Convert FP32 to Bfloat16 in C++

Asked 20/3, 2019 at 3:41 Answered 23/10, 2020 at 3:26

How can I convert from float (1bit sign, 8bit exp, 23bit mantissa) to Bfloat16 (1bit sign, 8bit exp, 7bit mantissa) in C++?

Caudal answered 20/3, 2019 at 3:41 Comment(3)

frexp can be used to break a float down into components. Assembling it back into whatever structure you call Bfloat16 is left as an exercise for the reader. – Nikolas 20/3, 2019 at 3:44

I imagine you want to do this efficiently, since the only reason for such a small floating point format is when you have a very large number of them. I also imagine it needs to do proper rounding. – Designate 20/3, 2019 at 3:49

@IgorTandetnik but that would be expensive. Bfloat16 is designed as the top half of float so that you can truncate it easily – Compulsion 20/3, 2019 at 5:2

As demonstrated in the answer by Botje it is sufficient to copy the upper half of the float value since the bit patterns are the same. The way it is done in that answer violates the rules about strict aliasing in C++. The way around that is to use memcpy to copy the bits.

static inline tensorflow::bfloat16 FloatToBFloat16(float float_val)
{
    tensorflow::bfloat16 retval;
#if __BYTE_ORDER__ == __ORDER_BIG_ENDIAN__
    memcpy(&retval, &float_val, sizeof retval);
#else
    memcpy(&retval, reinterpret_cast<char *>(&float_val) + sizeof float_val - sizeof retval, sizeof retval);
#endif
    return retval;
}

If it's necessary to round the result rather than truncating it, you can multiply by a magic value to push some of those lower bits into the upper bits.

float_val *= 1.001957f;

Designate answered 21/3, 2019 at 23:8 Comment(0)

memcpy wouldn't compile for me in the little endian case for some reason. This is my solution. I have it as a struct here so that I can easily access the data and run through different ranges of values to confirm that it works properly.

+ + + + +

• _Given problem A_: Would you echo the part of the Bfloat16 conversion thread that begins at "Asked 20/3, 2019" and runs through "at 3:41 Comment(3)"?

(Saved data entries)

+ + + + +

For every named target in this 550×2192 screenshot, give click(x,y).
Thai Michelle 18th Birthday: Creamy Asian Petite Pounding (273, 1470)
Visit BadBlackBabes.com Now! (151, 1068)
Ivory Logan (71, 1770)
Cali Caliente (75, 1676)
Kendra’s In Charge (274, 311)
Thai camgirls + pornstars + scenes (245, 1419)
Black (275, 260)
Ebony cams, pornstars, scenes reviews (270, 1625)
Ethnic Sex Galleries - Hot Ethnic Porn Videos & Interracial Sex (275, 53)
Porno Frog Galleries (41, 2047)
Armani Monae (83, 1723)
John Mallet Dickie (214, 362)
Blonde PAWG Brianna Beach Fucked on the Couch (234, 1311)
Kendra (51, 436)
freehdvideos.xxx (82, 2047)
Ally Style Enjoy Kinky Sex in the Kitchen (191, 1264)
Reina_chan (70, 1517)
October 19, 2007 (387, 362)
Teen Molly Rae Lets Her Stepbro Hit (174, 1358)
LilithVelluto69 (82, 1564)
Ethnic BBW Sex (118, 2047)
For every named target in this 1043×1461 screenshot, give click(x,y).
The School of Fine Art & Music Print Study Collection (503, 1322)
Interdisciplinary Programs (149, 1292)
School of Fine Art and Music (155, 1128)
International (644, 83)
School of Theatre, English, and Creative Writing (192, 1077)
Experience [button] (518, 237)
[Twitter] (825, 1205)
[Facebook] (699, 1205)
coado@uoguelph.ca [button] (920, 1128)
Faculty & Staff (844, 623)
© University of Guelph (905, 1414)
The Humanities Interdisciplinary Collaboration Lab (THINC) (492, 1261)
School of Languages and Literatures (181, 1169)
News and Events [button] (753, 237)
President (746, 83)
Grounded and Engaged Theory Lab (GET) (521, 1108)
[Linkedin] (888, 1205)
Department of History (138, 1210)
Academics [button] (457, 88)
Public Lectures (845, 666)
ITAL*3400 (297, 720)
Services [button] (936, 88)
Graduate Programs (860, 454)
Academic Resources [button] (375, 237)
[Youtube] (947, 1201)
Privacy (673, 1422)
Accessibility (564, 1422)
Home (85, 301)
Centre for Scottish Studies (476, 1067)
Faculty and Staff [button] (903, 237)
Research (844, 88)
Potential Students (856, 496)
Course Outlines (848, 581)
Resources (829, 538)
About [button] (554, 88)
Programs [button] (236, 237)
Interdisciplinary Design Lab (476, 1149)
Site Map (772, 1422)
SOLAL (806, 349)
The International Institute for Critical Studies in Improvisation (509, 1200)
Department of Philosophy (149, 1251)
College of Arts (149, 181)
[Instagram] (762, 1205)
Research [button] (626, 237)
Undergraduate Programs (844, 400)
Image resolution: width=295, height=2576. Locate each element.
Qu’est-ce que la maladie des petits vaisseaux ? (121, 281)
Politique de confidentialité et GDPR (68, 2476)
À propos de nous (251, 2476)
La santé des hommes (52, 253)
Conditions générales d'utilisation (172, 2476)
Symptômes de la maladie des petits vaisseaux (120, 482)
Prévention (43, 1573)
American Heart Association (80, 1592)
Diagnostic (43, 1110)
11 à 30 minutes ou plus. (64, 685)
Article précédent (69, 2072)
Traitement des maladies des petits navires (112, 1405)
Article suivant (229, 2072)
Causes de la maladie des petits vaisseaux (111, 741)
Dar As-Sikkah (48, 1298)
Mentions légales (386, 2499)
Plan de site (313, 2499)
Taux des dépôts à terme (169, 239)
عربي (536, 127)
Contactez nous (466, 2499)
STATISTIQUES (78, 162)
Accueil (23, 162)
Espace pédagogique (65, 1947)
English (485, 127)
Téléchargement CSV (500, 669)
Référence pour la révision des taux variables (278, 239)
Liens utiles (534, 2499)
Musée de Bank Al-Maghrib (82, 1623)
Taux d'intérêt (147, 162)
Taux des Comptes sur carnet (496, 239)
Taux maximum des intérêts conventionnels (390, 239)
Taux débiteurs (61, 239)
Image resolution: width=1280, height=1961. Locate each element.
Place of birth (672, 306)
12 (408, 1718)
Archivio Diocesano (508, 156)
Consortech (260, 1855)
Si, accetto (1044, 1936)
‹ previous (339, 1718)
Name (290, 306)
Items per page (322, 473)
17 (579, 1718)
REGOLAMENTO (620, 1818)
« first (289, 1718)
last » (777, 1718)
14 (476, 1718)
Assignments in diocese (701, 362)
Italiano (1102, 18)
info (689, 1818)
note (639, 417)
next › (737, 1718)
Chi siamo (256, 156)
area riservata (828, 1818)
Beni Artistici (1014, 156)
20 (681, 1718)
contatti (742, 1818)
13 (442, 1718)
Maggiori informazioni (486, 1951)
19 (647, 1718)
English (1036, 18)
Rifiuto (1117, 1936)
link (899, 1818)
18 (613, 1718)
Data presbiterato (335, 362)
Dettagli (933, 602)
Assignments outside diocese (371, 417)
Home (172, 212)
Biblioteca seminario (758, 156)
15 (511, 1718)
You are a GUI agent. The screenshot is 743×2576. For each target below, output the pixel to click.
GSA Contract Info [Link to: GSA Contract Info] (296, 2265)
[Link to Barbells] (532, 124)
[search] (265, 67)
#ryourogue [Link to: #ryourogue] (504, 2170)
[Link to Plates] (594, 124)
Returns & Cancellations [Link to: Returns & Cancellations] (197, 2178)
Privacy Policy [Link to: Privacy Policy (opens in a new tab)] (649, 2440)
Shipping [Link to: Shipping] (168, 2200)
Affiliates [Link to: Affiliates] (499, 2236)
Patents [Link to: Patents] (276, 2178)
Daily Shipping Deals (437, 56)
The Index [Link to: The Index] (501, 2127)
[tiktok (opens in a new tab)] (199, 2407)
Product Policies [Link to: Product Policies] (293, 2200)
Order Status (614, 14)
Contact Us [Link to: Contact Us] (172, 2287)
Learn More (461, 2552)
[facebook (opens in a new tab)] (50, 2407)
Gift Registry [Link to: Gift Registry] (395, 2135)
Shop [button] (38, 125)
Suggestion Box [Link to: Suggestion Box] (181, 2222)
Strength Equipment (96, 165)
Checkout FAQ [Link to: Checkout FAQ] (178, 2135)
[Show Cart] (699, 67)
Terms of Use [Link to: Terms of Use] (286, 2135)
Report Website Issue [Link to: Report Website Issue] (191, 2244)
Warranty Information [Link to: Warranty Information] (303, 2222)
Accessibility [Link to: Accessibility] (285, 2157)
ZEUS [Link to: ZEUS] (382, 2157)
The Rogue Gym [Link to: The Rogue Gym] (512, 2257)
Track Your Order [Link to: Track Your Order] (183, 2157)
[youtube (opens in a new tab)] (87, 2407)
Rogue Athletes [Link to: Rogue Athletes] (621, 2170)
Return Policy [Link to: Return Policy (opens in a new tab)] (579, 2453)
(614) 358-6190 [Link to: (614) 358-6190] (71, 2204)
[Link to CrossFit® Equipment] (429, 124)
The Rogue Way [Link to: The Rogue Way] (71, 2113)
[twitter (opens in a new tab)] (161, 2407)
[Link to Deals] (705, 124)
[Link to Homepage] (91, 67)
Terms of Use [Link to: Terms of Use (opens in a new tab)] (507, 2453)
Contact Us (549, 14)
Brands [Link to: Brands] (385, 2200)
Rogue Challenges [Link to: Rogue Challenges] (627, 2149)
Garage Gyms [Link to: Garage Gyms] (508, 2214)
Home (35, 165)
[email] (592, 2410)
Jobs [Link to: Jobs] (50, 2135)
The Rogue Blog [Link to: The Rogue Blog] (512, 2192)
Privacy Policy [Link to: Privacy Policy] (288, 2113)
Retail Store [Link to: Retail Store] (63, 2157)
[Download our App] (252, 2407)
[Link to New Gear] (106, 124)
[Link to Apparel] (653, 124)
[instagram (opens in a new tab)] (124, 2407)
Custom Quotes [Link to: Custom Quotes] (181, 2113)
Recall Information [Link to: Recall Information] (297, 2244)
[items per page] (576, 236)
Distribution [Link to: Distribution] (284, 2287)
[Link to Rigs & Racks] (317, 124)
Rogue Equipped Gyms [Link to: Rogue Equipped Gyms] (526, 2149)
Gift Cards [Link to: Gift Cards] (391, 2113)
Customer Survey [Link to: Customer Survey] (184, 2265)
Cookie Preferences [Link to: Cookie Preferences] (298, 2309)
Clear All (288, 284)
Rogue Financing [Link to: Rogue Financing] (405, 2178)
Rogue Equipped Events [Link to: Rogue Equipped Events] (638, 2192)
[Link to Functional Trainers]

+ + + + +

• _Given problem B_: Can you duplicate the lines of the records from the line containing "Diagnostic (43, 1110)" through the line containing "13 (442, 1718)", both included?

• _Complete response A_:
Asked 20/3, 2019 at 3:41 Answered 23/10, 2020 at 3:26

How can I convert from float (1bit sign, 8bit exp, 23bit mantissa) to Bfloat16 (1bit sign, 8bit exp, 7bit mantissa) in C++?

Caudal answered 20/3, 2019 at 3:41 Comment(3)

• _Complete response B_:
Diagnostic (43, 1110)
11 à 30 minutes ou plus. (64, 685)
Article précédent (69, 2072)
Traitement des maladies des petits navires (112, 1405)
Article suivant (229, 2072)
Causes de la maladie des petits vaisseaux (111, 741)
Dar As-Sikkah (48, 1298)
Mentions légales (386, 2499)
Plan de site (313, 2499)
Taux des dépôts à terme (169, 239)
عربي (536, 127)
Contactez nous (466, 2499)
STATISTIQUES (78, 162)
Accueil (23, 162)
Espace pédagogique (65, 1947)
English (485, 127)
Téléchargement CSV (500, 669)
Référence pour la révision des taux variables (278, 239)
Liens utiles (534, 2499)
Musée de Bank Al-Maghrib (82, 1623)
Taux d'intérêt (147, 162)
Taux des Comptes sur carnet (496, 239)
Taux maximum des intérêts conventionnels (390, 239)
Taux débiteurs (61, 239)
Image resolution: width=1280, height=1961. Locate each element.
Place of birth (672, 306)
12 (408, 1718)
Archivio Diocesano (508, 156)
Consortech (260, 1855)
Si, accetto (1044, 1936)
‹ previous (339, 1718)
Name (290, 306)
Items per page (322, 473)
17 (579, 1718)
REGOLAMENTO (620, 1818)
« first (289, 1718)
last » (777, 1718)
14 (476, 1718)
Assignments in diocese (701, 362)
Italiano (1102, 18)
info (689, 1818)
note (639, 417)
next › (737, 1718)
Chi siamo (256, 156)
area riservata (828, 1818)
Beni Artistici (1014, 156)
20 (681, 1718)
contatti (742, 1818)
13 (442, 1718)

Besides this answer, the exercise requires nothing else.